--- Begin SELECTED TEXT ---

And a lot of people in
the audience expected the old songs.
But Ratso, you know,
that's the first--
-one of the first rules--
- What's that?
The expectations, you know?
If you have big expectations,
you're gonna be let down.
You can't have any expectations.
But people do
have preconceptions.
That's their problem, Ratso.
That's their own problem.
We can't account for everybody
who's walking around, you know?
Like having expectations.
I mean, who gives a shit?

--- End SELECTED TEXT ---
--- Begin MATERIAL SHOWN ---

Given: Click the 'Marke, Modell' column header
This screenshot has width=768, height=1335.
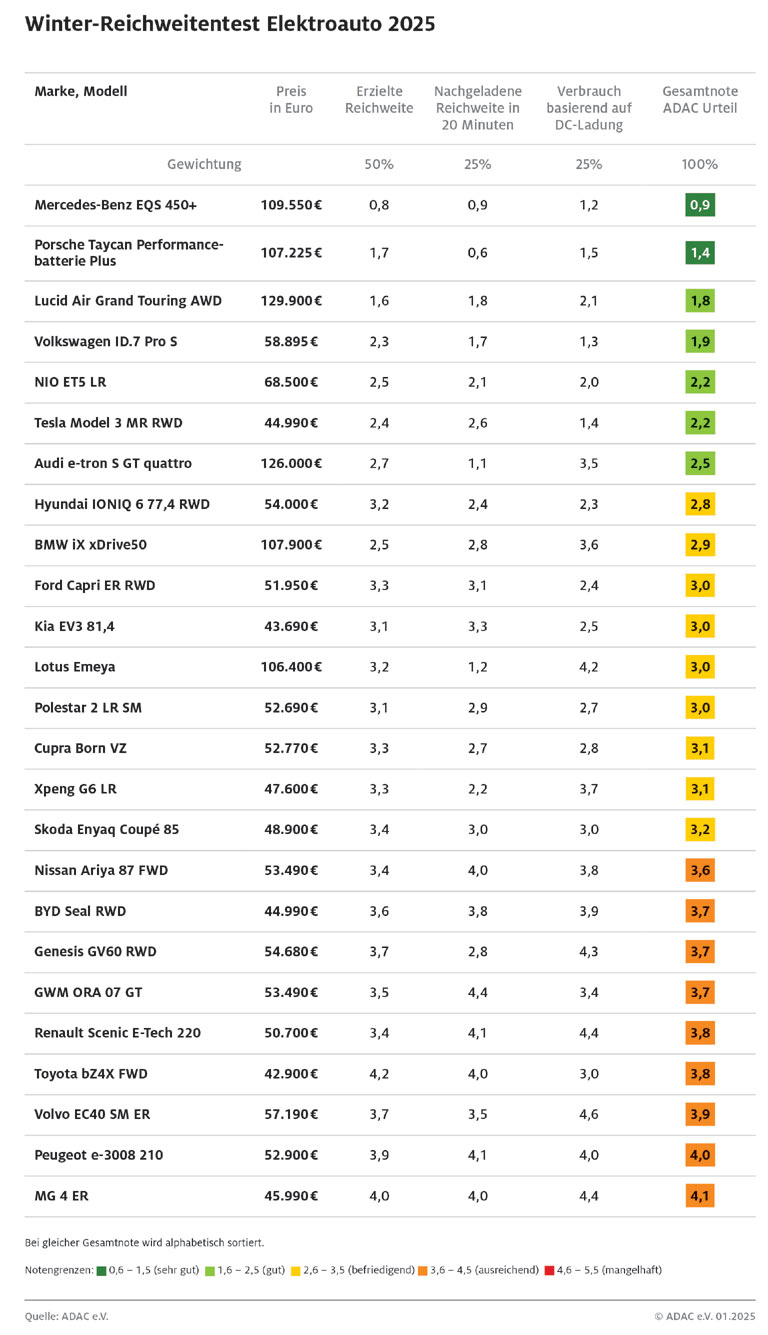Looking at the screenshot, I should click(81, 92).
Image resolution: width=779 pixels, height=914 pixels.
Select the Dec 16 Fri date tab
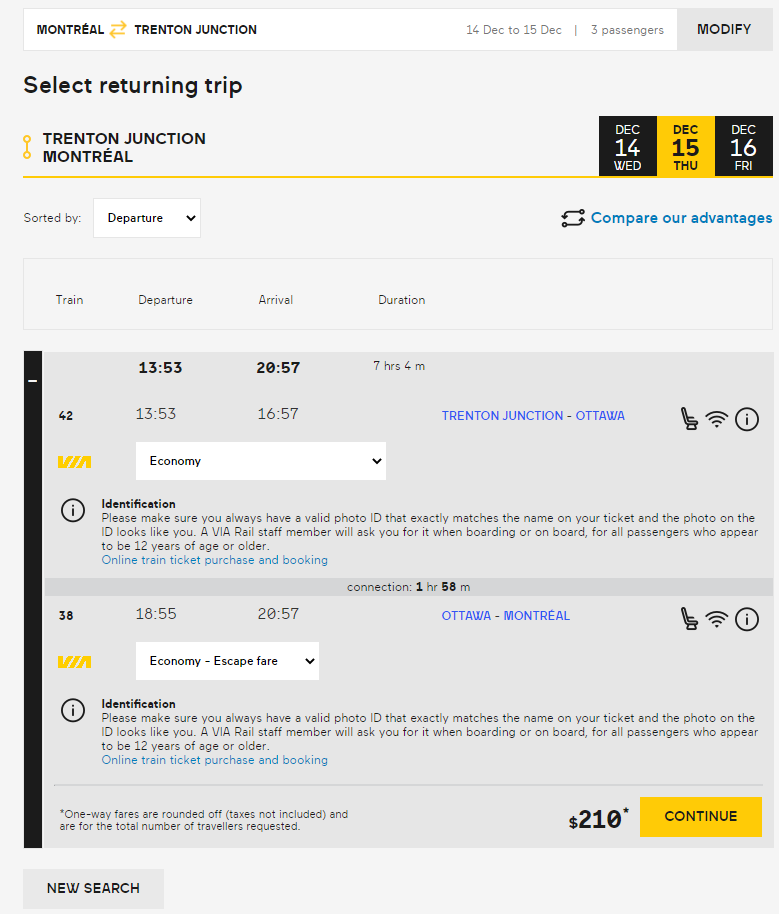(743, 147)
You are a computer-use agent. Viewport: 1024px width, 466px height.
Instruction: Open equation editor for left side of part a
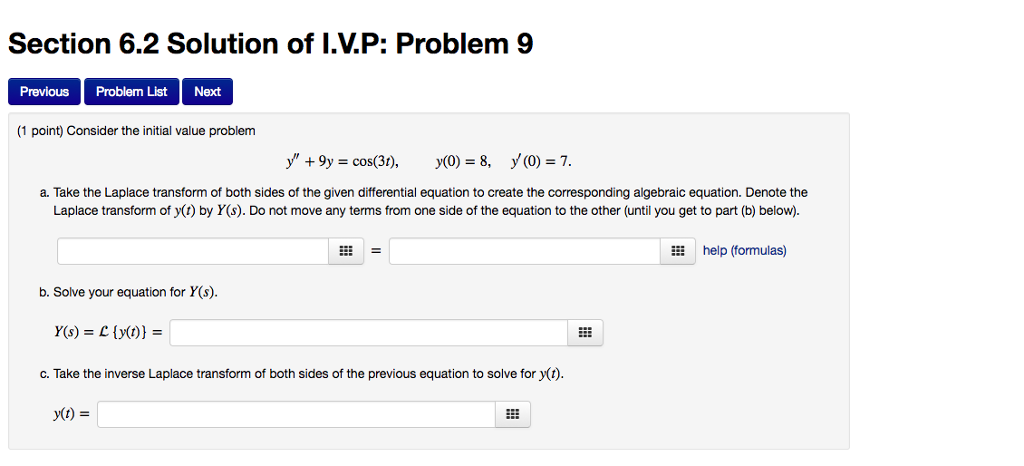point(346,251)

--- End MATERIAL SHOWN ---
--- Begin MATERIAL SHOWN ---

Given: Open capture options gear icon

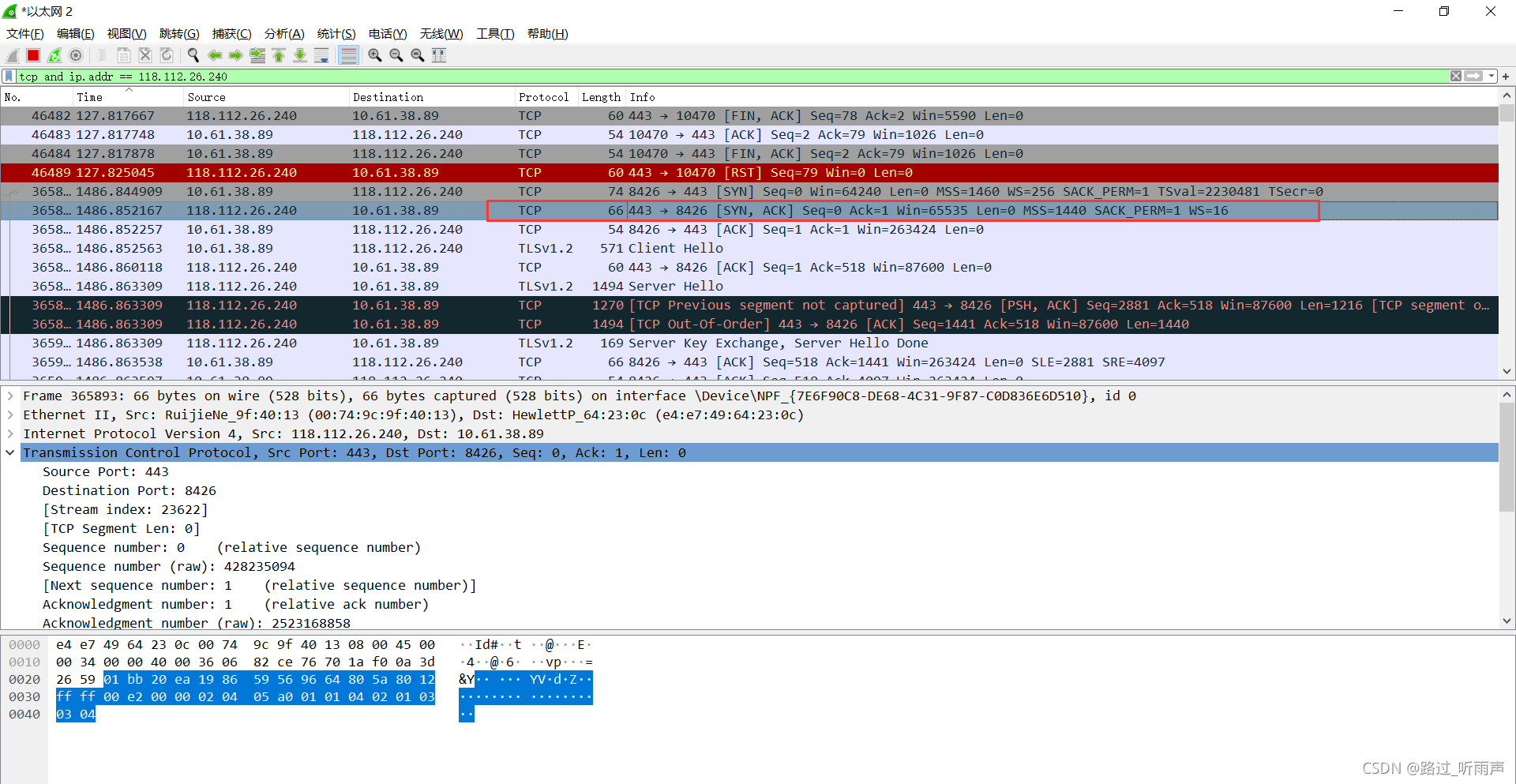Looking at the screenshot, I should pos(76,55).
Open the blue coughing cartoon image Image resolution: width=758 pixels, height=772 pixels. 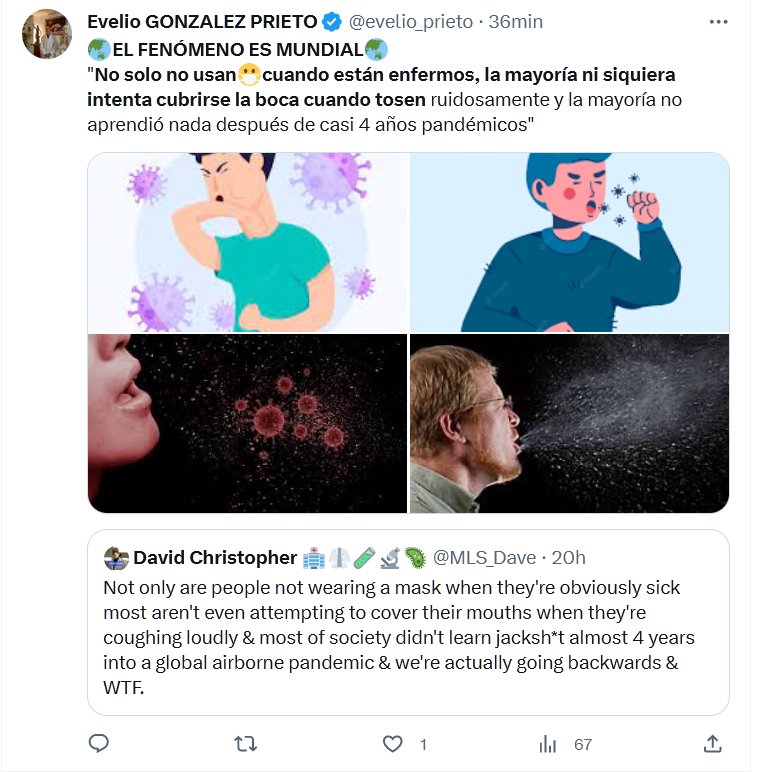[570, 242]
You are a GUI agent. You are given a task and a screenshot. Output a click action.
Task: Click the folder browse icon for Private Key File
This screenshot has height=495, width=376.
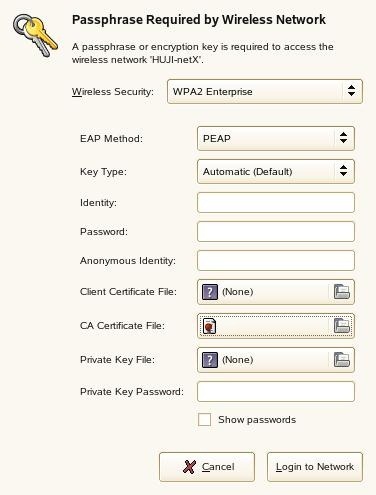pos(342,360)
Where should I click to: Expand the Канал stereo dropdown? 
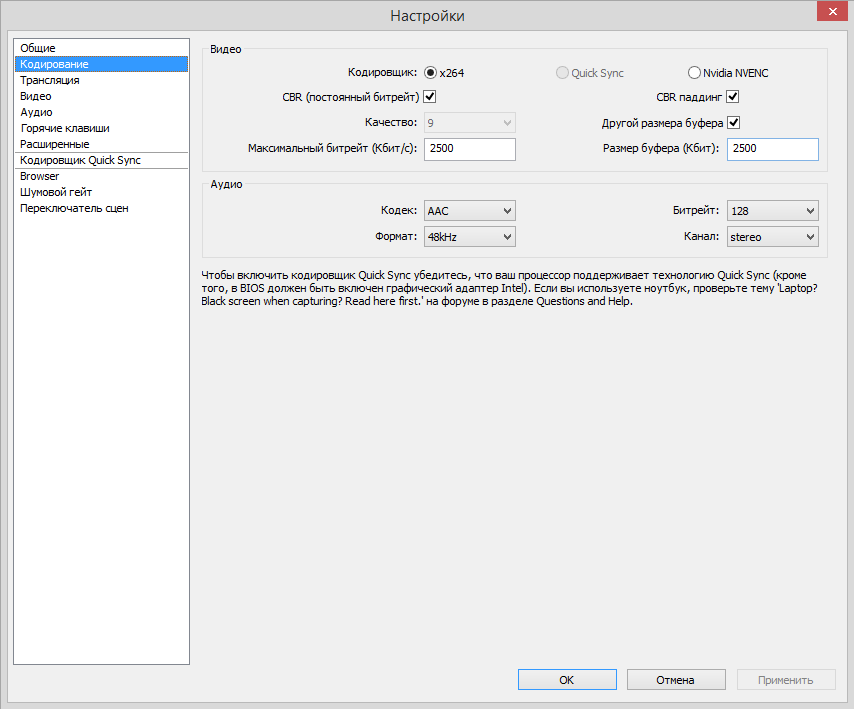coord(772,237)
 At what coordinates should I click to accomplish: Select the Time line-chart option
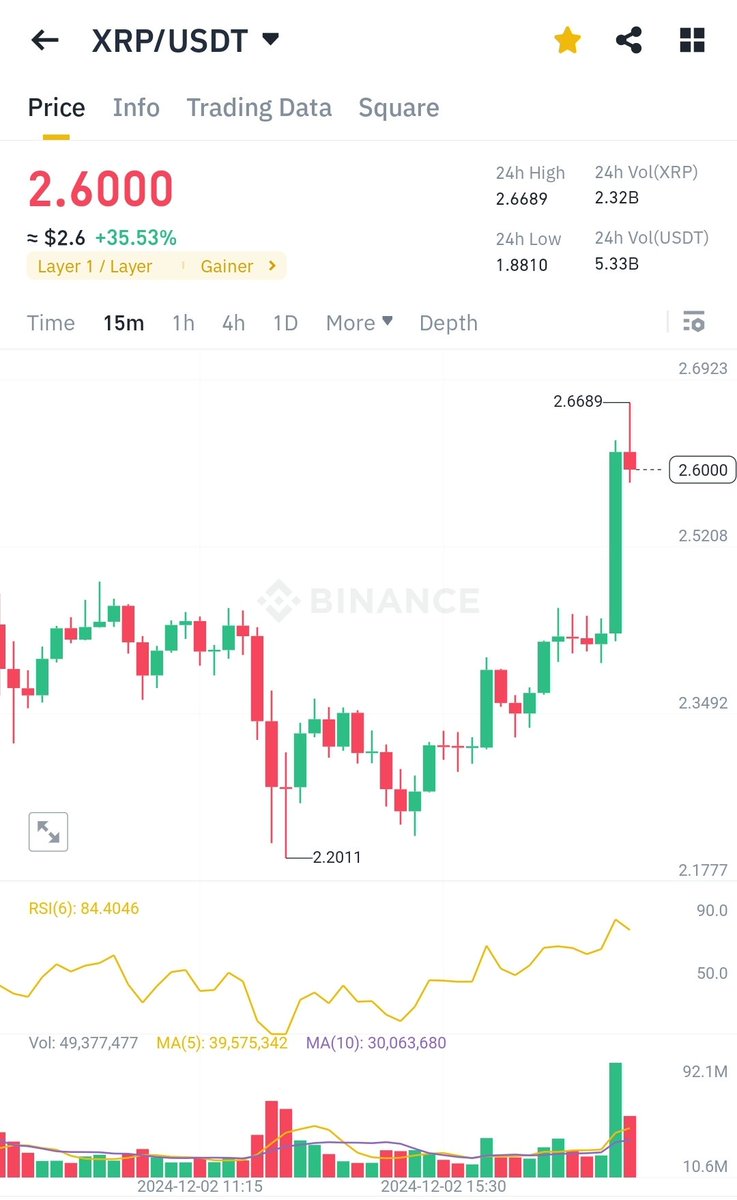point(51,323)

--- End MATERIAL SHOWN ---
--- Begin MATERIAL SHOWN ---

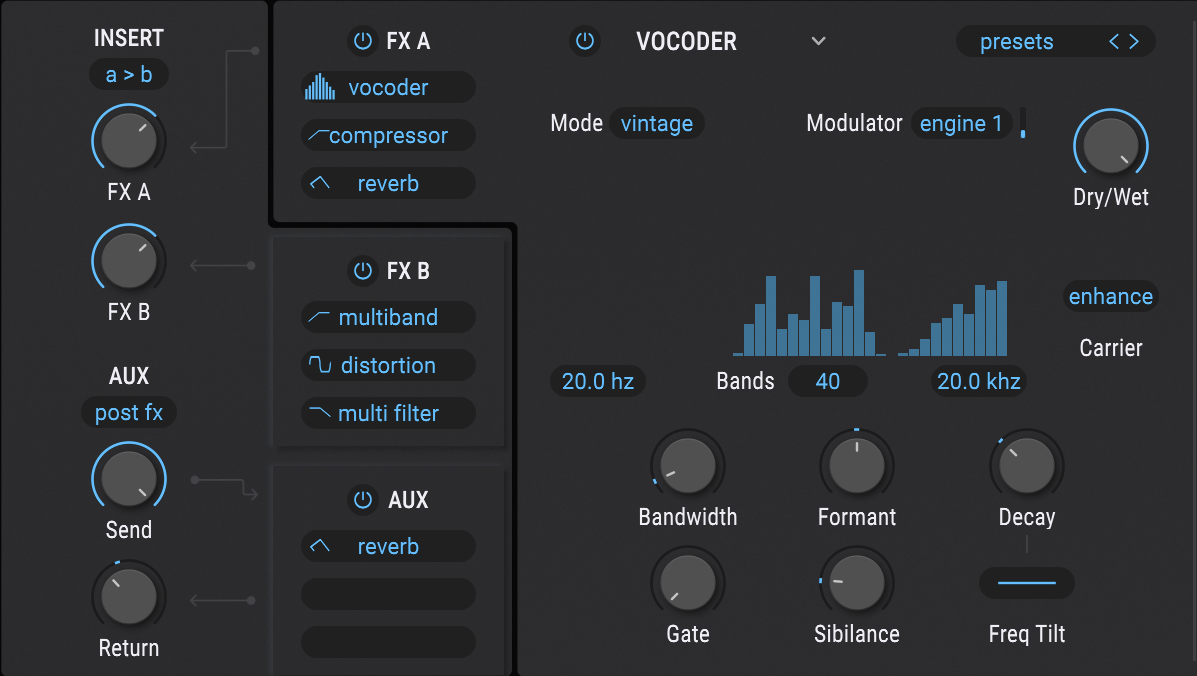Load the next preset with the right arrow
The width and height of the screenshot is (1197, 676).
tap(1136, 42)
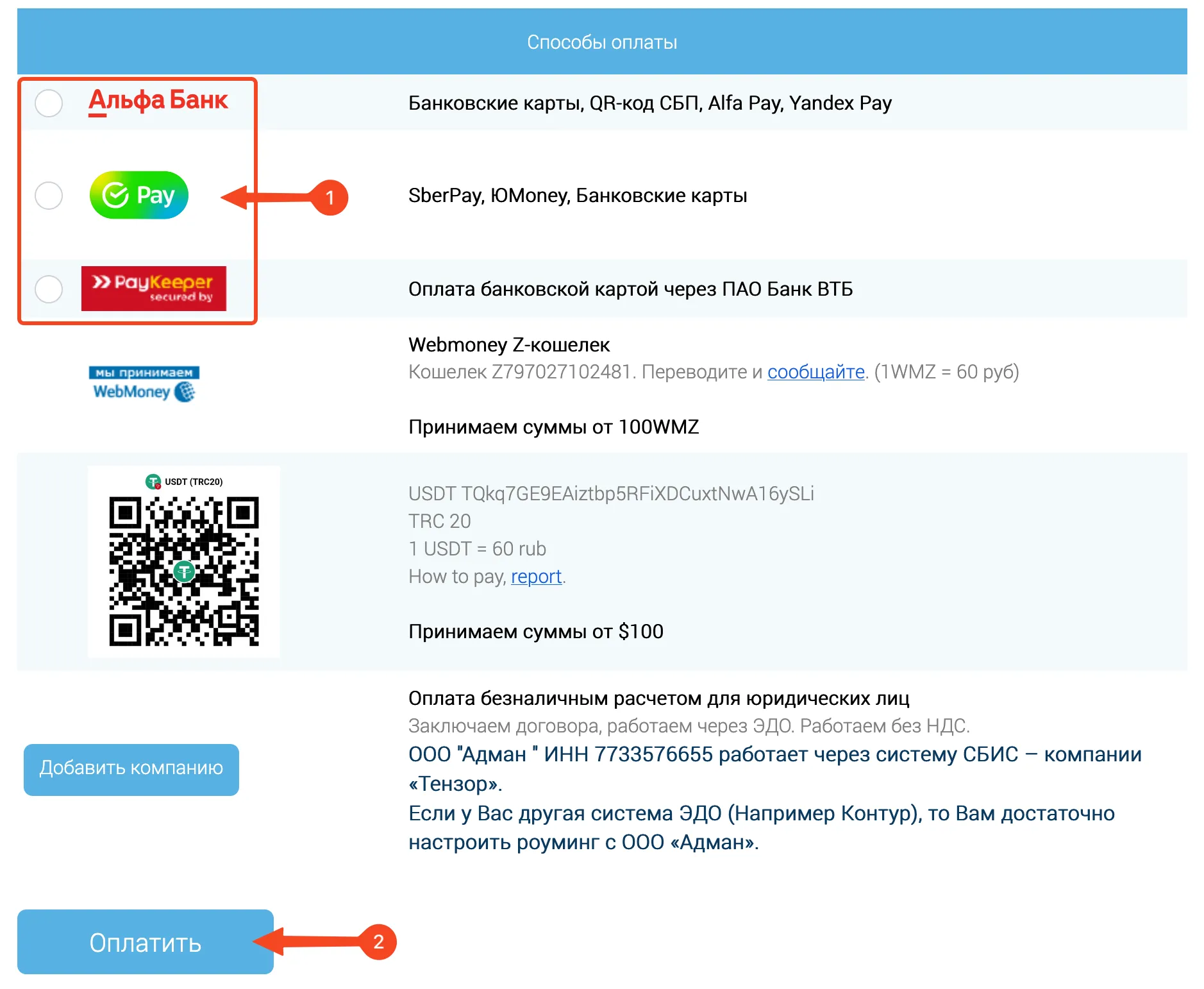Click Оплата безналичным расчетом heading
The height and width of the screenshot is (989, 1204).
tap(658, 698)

--- End MATERIAL SHOWN ---

*TASK*:
Reproduce the entire dialogue about audience expectations word for word. Use only the dialogue about audience expectations and leave the listing aside.

*SOLUTION TO THIS TASK*:
And a lot of people in
the audience expected the old songs.
But Ratso, you know,
that's the first--
-one of the first rules--
- What's that?
The expectations, you know?
If you have big expectations,
you're gonna be let down.
You can't have any expectations.
But people do
have preconceptions.
That's their problem, Ratso.
That's their own problem.
We can't account for everybody
who's walking around, you know?
Like having expectations.
I mean, who gives a shit?